There are some wonderful shots to pinpoint throughout the film. There are many repeated sequences used throughout too which does add some good context to Henry’s surroundings and the outside environment that he struggles with, but there’s only so much repeating you can let your eyes take in. These up-close, computer screen sequences could have made a huge impact if they were rapidly used within the first quarter of the film. This would have given audiences a wider insight into the characters’ lives before the focus of blood and knives decide to ensue. Dismissing the repetitive aspect though, one of my favourite shots throughout Eye Without a Face is the long running introduction to Henry’s house window. The suspense this scene in particular gives at the start of the film is amazing; I just wish camera work like this was used more often and more appropriately throughout the film to better build on atmosphere.

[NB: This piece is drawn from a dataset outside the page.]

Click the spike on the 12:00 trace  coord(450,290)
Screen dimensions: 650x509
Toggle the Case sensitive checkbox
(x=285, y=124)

The acting is alright overall — most of the written dialogue can make it extremely hard at times to either take some characters seriously or to not recoil in discomfort at their choice of words. I do have to commend Dakota Shapiro for his portrayal of Henry; especially in the ending climax. It would be incredible to see him work on another character with deeper, disturbed emotions since his great understanding of this side of acting and how he can use his tone of voice, volume and body language to portray these emotions almost felt wasted here.
Eye without a Face takes an interestingly modern approach to horror through the use of technology while also incorporating the dangers of social media. It may not be as ‘chilling’ as other films in a similar category, Unfriended immediately comes to mind here, but it will make you want to tape up all of your webcams for sure… so if you want a striking addition to any paranoia on this subject, give it a watch.
Eye Without a Face will be on digital 23 August 2021.